Artificial intelligence ad testing solutions are attracting more attention, and budget, than ever before. Our research tells us that 49% of global marketers plan to spend more on AI creative testing next year. And with good reason; promising quick answers and lower costs than survey-based approaches, the potential to test more content more quickly has clear appeal. But where should AI solutions sit alongside survey-based testing? What are the strengths and advantages of each? And when should you use one or the other? These are questions marketers need to grapple with to ensure that the right product is being used in each situation and, ultimately, to get the best return on ad spend.
Creative quality is vital to the success of ad campaigns – probably more so than you think. Kantar data shows that creative quality is the second most important factor in profitable advertising, whereas marketers think it’s the fourth most important. We also know that great creative drives both brand equity and sales. So the right creative approach, coupled with getting the executional details right, add up to memorable elements that form the basis of winning campaigns.
AI tools can augment the creative testing fundamentals
From establishing your strategy and kicking off ideation, through to executing your campaign and optimizing in-flight, getting creative right is a journey, with testing and learning involved at every stage. This process can take months or days depending on whether it’s a new landmark campaign being devised or changing assets in a digital campaign. But the fundamental process remains the same.
Add into the mix that things are constantly changing, meaning that staying still isn’t an option. There are new platforms emerging all the time, and new digital formats to explore. We have heard so much this year about the potential of the metaverse, with some brands blazing a trail in finding a role that they can play in these virtual worlds. This is something we expect to see more brands exploring in 2022 and beyond.
Additionally, even traditionally offline channels are moving online with the unstoppable rise of VOD viewing, programmatic audio, and innovation within digital out of home (DOOH). In DOOH, we are seeing brands get really creative, using dynamic creative approaches which change according to the weather conditions, time of day, traffic levels or location, as well as advanced screen technologies, to deliver really engaging experiences. All of which require insight at each stage to understand where the creative is delivering or could be improved further.

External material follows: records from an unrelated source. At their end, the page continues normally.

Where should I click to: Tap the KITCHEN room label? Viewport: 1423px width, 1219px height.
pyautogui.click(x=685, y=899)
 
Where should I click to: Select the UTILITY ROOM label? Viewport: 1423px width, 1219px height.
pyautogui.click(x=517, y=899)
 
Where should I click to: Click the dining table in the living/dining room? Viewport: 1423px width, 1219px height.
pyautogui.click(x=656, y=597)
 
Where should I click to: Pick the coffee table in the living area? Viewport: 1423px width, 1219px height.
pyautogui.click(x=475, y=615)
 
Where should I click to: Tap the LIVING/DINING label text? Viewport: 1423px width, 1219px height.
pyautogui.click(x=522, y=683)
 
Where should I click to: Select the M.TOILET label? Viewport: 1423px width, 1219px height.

AI allows for more iterative testing throughout the campaign lifecycle
With all of this change, marketers and agencies need to constantly test and learn, and each business and campaign will require a framework to support it. Part of that framework is an understanding of what is the right testing approach for each stage of a campaign.

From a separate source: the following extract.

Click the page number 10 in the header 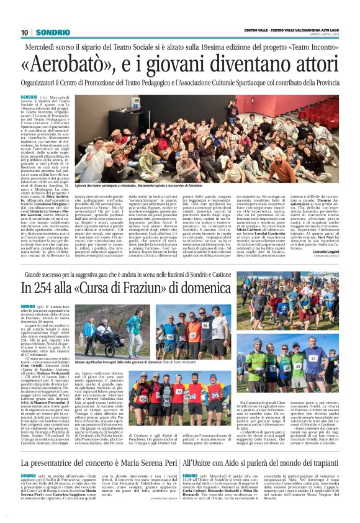coord(24,32)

At Kantar, we see the role of AI-powered creative testing as a predictive tool. It can give you a go/no go result on a creative approach and the lower costs open up the possibility of testing competitors’ advertising – something that has largely been cost-prohibitive before now. We see this as a primary use case for AI solutions. But crucial to the output of any AI tool is the data which feeds it, and the assumptions going into generating those speedy indicative results.

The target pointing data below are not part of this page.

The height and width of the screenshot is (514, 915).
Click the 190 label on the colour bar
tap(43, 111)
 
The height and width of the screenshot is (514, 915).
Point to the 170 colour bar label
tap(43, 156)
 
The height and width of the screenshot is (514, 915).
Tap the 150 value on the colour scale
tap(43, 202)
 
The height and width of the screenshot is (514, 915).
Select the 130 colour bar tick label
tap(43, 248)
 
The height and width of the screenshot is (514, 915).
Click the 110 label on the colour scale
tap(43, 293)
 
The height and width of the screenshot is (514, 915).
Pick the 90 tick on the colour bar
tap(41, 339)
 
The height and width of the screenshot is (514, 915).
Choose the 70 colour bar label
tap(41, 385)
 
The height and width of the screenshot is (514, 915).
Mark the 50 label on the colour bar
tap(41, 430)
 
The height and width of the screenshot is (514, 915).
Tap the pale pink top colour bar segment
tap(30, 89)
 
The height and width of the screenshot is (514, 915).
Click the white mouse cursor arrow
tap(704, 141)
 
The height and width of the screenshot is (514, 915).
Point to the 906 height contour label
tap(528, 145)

AI and survey-based ad testing work hand in hand
But it’s not all about AI. The advances in AI simply reinforce why and when marketers should use survey-based testing. That will always be needed to form the foundational data which the AI tool can draw on for relevant insights for the task at hand, whether that’s looking at new creative routes or an entire launch campaign. This foundational data is crucial, because an AI tool is only as good as the data sitting behind it. Here’s where scale matters, and quality. The data fed into Kantar’s AI tools comes from a database of 230,000 real-world ad tests.
When launching a new campaign, whether in TV or digital, granular insights are important because the details matter. At Kantar we recommend testing a TV execution three times, whether it’s for a new product, a new campaign, or a new creative theme, or even a cut-down: first of all, at an early stage, then again after some key edits and tweaks based on the findings, and finally at near-final stage, to refine. This means you’re maximizing your chances of success and you can only get this granular understanding and optimization, second by second, from survey-based pre-testing, as well as insight into key themes, and deep dives into specific requirements such as celebrity usage, music, I&D, and so on.
To facilitate – and accelerate – more iterative testing, we recently launched Link AI for Digital on Kantar Marketplace, which offers creative effectiveness predictions for digital video ads in as few as 15 minutes, assessing against the behavioral and creative metrics that drive ad performance. It gives marketers the ability to predict the performance of digital advertising before it goes to into the market, evaluate different versions of an ad, test competitors’ creative and test high volumes of ads to identify trends and build creative benchmarks. Link AI for Digital is part of a suite of AI-based capabilities on Kantar Marketplace, which also includes Link AI for TV. Clients like Google and Unilever already using these tools to predict how audiences will respond to their ads.
The future that we see is not one where AI supersedes survey-based testing. We see them both working together, in packages, for specific use cases. This hybrid approach will enable suitable pre-testing frameworks for any client who wants to maximize the return on their creative.